Stream Analytics with Hive ACID Workshop

Thursday, Dec 9, 2021

11AM – 1PM IST

About the workshop

Capturing data and making it available within an organization quickly will be a differentiator for companies in the modern data era. For instance, a customer could be interacting with a bank’s website, and then they run into an issue applying for a mortgage and immediately there will be a response expected.

In this workshop, we’ll be talking about the importance of streaming, possible challenges and resolutions.
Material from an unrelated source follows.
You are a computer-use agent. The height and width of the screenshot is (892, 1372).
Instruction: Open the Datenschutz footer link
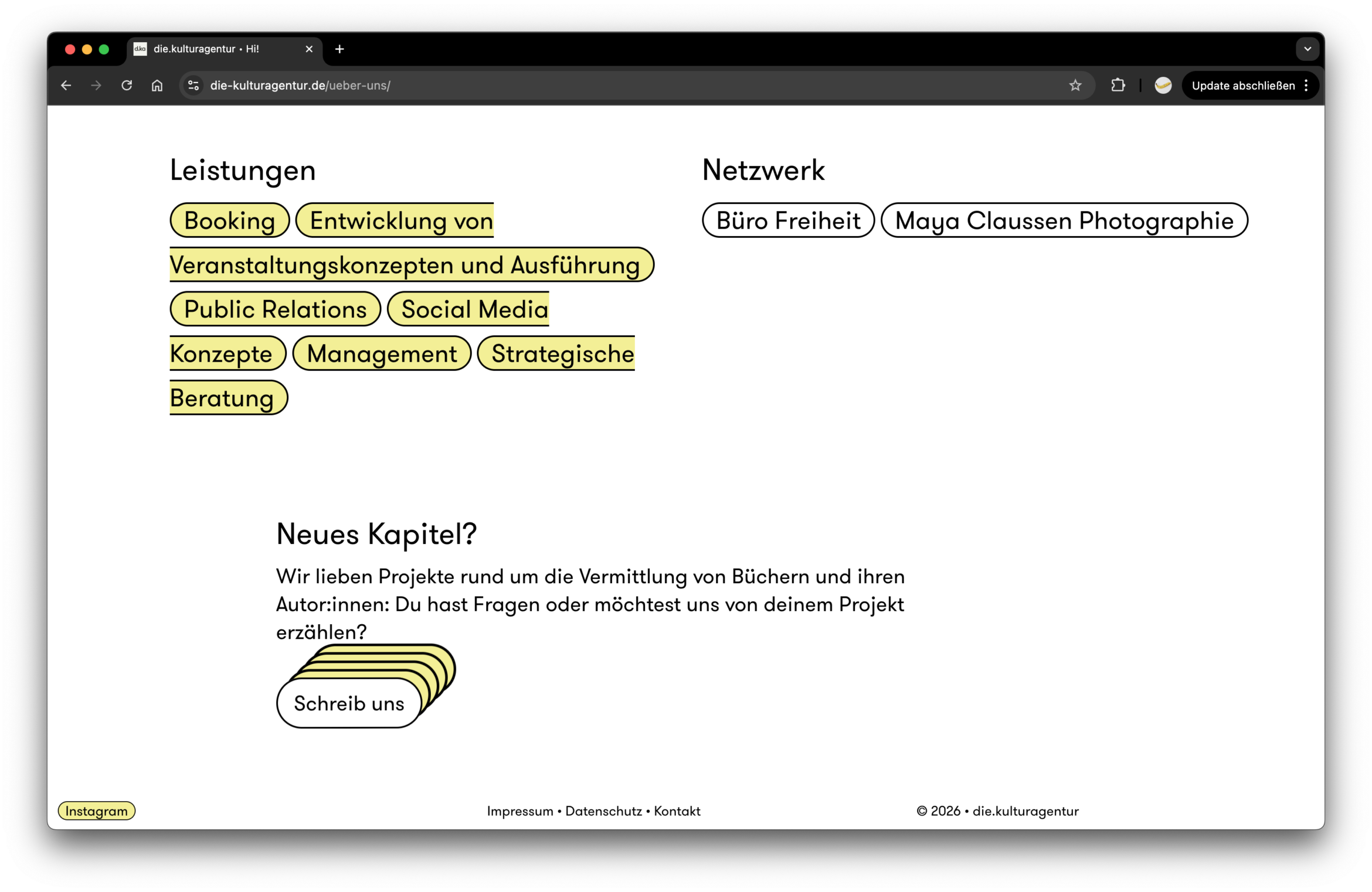[x=603, y=811]
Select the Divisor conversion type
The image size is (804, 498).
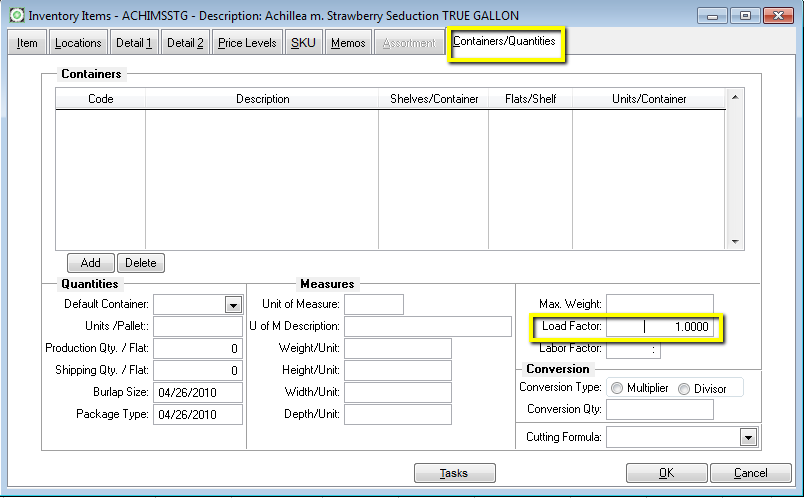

Additionally, we’ll cover immutable and mutable data handling via streaming.

Who should attend

Data Architects

Data Engineers

Advanced Analytics teams

Product Security teams

Key Takeaways

  • Easy streaming pipelines deployment reliably at scale in production environments.
  • Monitoring/Alerting/Autoscaling support for the pipelines
  • Able to do continuous data ingestion (CDC) from the sources like cloud storage (S3, GCS, blob etc.), Kafka, Kinesis sources
  • Able to use Hive ACID tables and other data stores as sinks
  • Able to create GDPR/CCPA compliant pipeline solutions

Topics Covered

  • Creating Spark Streaming Cluster
  • Creating a Presto cluster with auto-scaling/features features
  • Creating Kafka setup for demonstration
    • Kafka cluster via Notebook
    • Event ingestion
  • Hive ACID table creation
    • Transactional and Partitioned table
  • Creating pipelines in assisted mode
    • Kafka data source selection
    • Hive ACID table selection as the sink
  • Executing Pipelines
    • End-to-end execution
    • Test run, monitoring, alerting
    • Aggregation operator via UI
  • Analytics on the sourced data
    • Operations on Hive ACID table
    • Presto queries for ad-hoc analytics